_WORK ORDER_
Set down the lines of the data exactly, starting at the first and stopping after the line containing "Task: Click the VR Camera toolbox icon".

-- AVAILABLE DATA follows --

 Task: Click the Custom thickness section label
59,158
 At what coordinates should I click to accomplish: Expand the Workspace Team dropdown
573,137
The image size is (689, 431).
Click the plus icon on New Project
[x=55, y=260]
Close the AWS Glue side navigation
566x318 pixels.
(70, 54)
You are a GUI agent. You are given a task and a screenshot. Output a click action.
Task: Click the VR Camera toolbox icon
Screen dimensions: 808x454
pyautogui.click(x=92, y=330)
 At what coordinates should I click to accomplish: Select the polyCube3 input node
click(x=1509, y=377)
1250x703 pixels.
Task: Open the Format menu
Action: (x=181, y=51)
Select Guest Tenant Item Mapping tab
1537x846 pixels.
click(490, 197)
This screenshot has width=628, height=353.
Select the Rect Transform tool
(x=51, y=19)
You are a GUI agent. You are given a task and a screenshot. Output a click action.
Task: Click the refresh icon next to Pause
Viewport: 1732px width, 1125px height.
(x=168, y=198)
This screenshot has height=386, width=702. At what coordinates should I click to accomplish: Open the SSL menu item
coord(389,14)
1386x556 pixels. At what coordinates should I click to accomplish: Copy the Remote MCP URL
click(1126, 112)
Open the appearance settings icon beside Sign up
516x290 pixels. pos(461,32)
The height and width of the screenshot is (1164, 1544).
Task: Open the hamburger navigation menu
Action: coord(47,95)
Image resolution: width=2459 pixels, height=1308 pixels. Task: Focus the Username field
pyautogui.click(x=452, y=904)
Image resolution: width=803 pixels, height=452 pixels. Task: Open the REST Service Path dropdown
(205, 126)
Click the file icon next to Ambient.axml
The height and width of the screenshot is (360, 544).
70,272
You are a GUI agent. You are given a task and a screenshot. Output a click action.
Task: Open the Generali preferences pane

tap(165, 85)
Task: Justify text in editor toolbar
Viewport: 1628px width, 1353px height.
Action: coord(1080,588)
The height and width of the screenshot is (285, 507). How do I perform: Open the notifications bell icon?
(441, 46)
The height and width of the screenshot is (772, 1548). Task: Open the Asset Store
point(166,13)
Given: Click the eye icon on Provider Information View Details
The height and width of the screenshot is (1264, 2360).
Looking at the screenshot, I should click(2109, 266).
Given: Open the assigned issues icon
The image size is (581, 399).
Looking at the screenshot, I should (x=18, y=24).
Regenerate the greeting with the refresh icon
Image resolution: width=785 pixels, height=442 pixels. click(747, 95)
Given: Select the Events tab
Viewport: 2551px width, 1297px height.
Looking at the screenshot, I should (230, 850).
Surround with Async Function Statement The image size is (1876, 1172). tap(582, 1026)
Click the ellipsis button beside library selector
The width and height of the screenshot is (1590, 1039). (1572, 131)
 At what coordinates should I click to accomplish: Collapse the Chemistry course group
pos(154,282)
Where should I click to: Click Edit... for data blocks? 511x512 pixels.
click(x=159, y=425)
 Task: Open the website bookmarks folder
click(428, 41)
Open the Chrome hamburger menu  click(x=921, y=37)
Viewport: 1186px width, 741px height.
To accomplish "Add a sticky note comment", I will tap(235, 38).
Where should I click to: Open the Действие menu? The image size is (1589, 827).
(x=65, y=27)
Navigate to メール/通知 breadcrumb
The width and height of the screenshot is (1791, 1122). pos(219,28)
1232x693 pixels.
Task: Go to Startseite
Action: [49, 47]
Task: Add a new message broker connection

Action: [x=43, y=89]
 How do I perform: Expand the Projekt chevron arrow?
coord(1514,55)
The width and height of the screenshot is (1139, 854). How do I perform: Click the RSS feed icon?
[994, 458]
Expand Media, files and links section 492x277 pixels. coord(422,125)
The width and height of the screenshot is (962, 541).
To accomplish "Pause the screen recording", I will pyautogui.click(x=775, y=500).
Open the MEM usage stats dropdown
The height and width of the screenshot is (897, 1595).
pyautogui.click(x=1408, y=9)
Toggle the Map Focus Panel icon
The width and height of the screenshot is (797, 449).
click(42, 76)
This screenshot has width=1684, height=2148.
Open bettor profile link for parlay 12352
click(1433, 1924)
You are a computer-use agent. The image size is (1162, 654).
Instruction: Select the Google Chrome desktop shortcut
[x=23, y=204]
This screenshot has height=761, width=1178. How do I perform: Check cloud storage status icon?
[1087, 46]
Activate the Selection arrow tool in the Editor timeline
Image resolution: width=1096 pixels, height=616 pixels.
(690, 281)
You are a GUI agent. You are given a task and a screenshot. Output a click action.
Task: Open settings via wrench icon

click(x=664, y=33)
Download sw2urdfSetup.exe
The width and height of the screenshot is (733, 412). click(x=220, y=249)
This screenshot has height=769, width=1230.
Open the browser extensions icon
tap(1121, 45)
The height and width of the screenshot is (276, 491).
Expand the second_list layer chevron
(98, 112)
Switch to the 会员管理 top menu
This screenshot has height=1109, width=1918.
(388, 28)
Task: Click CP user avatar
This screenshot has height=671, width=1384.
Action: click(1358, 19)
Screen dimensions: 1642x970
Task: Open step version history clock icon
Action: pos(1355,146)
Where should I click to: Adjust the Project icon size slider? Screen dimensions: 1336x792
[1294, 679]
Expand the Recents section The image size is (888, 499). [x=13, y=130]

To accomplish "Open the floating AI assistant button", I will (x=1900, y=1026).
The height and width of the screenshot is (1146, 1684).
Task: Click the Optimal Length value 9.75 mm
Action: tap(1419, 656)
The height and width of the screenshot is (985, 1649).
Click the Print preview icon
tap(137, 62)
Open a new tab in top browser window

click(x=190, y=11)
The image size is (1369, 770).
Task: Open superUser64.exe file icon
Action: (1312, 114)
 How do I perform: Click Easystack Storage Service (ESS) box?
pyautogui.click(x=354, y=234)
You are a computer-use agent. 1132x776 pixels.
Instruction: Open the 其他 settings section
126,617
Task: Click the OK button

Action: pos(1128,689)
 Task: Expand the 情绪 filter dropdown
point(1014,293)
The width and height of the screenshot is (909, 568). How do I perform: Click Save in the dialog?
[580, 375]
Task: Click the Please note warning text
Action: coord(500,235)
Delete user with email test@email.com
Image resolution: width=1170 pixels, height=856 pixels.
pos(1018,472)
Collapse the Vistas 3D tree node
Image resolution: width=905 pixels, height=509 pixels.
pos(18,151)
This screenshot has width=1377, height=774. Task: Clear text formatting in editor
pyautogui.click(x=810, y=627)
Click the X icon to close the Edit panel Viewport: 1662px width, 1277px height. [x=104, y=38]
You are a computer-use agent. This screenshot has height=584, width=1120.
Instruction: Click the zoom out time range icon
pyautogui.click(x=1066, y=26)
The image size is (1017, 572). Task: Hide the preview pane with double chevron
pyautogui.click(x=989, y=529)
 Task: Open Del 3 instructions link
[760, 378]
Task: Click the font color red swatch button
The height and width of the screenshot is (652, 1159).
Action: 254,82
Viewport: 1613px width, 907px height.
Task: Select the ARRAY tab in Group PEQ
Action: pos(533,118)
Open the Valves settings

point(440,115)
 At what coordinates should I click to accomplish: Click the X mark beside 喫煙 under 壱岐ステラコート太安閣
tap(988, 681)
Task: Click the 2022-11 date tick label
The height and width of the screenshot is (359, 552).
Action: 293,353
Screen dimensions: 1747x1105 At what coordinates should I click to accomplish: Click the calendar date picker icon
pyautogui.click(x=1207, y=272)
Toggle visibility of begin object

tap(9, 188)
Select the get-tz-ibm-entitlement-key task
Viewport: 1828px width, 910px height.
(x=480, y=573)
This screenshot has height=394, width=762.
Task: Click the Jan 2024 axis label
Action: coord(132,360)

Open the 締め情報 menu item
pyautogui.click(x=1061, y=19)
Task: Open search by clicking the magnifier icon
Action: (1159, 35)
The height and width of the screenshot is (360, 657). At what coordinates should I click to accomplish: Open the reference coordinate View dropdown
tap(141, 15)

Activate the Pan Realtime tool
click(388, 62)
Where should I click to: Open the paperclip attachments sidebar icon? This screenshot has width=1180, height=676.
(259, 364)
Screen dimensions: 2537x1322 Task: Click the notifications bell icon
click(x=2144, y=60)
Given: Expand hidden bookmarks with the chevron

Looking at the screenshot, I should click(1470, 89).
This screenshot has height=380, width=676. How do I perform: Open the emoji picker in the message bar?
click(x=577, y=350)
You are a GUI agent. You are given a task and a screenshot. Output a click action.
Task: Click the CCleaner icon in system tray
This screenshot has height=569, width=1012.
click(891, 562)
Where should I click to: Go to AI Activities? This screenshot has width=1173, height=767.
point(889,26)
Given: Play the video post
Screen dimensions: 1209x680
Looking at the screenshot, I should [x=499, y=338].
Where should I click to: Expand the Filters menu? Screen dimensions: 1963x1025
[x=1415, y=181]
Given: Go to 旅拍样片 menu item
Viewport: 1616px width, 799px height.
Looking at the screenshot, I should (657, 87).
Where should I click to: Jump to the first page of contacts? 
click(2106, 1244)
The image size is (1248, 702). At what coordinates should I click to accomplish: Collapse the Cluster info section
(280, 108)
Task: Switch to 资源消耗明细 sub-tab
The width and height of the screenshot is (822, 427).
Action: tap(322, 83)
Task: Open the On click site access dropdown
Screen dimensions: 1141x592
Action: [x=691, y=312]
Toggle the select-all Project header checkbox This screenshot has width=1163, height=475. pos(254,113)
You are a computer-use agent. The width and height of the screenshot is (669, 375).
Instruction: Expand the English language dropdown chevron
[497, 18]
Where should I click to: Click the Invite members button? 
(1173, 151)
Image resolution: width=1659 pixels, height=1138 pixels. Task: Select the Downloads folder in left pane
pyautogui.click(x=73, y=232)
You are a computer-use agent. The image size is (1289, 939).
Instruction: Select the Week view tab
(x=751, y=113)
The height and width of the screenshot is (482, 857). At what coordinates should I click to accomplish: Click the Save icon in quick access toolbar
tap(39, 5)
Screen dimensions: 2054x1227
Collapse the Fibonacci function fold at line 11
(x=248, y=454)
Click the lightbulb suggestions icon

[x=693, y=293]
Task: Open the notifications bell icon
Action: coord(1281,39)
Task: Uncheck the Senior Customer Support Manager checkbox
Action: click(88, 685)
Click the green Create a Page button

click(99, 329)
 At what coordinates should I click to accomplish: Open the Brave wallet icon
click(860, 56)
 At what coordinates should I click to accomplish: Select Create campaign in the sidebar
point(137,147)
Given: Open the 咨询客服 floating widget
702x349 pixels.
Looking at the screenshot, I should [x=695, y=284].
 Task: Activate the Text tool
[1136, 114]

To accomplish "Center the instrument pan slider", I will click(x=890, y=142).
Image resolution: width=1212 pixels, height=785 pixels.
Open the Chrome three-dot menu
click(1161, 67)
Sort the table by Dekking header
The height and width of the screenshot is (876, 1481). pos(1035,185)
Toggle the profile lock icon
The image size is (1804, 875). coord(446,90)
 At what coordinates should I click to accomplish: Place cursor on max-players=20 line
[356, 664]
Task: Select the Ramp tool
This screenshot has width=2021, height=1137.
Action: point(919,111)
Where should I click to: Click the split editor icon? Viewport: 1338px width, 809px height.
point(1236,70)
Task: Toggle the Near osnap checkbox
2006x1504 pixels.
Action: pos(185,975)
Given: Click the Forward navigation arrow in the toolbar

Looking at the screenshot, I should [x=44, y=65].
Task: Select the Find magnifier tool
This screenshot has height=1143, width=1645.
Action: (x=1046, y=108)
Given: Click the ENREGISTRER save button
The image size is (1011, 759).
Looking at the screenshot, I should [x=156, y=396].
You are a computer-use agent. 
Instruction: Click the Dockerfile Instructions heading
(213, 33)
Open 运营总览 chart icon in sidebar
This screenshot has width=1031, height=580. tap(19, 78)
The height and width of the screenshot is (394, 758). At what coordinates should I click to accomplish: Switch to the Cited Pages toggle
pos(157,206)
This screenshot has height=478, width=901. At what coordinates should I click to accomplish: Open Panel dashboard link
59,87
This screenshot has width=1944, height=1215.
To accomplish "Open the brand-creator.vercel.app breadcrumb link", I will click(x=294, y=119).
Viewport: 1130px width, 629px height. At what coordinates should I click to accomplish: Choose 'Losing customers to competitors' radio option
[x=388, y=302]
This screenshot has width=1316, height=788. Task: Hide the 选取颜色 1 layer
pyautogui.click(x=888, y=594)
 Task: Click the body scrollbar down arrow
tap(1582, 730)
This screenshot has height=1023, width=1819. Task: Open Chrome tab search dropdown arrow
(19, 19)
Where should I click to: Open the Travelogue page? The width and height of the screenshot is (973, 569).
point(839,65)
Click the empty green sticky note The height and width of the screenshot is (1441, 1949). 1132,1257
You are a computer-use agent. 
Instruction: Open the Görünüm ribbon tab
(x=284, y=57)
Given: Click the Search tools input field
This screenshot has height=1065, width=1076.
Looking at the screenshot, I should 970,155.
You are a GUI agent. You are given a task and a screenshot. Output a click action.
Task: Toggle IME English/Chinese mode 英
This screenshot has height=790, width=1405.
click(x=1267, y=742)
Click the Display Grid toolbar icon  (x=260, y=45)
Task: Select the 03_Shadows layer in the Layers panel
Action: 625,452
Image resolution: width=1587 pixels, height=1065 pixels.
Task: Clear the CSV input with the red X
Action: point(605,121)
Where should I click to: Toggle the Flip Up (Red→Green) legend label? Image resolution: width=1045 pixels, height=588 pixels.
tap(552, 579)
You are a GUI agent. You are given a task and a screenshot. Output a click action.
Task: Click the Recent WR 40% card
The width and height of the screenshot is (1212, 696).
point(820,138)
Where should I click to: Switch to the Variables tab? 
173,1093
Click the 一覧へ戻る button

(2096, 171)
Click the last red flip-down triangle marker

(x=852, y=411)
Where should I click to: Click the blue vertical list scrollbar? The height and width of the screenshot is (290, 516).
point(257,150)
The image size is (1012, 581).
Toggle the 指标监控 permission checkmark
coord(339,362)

-- AVAILABLE DATA concluded --

_WRITTEN RESPONSE_
 Task: Click the Custom thickness section label
59,158
 At what coordinates should I click to accomplish: Expand the Workspace Team dropdown
573,137
The image size is (689, 431).
Click the plus icon on New Project
[x=55, y=260]
Close the AWS Glue side navigation
566x318 pixels.
(70, 54)
You are a GUI agent. You are given a task and a screenshot. Output a click action.
Task: Click the VR Camera toolbox icon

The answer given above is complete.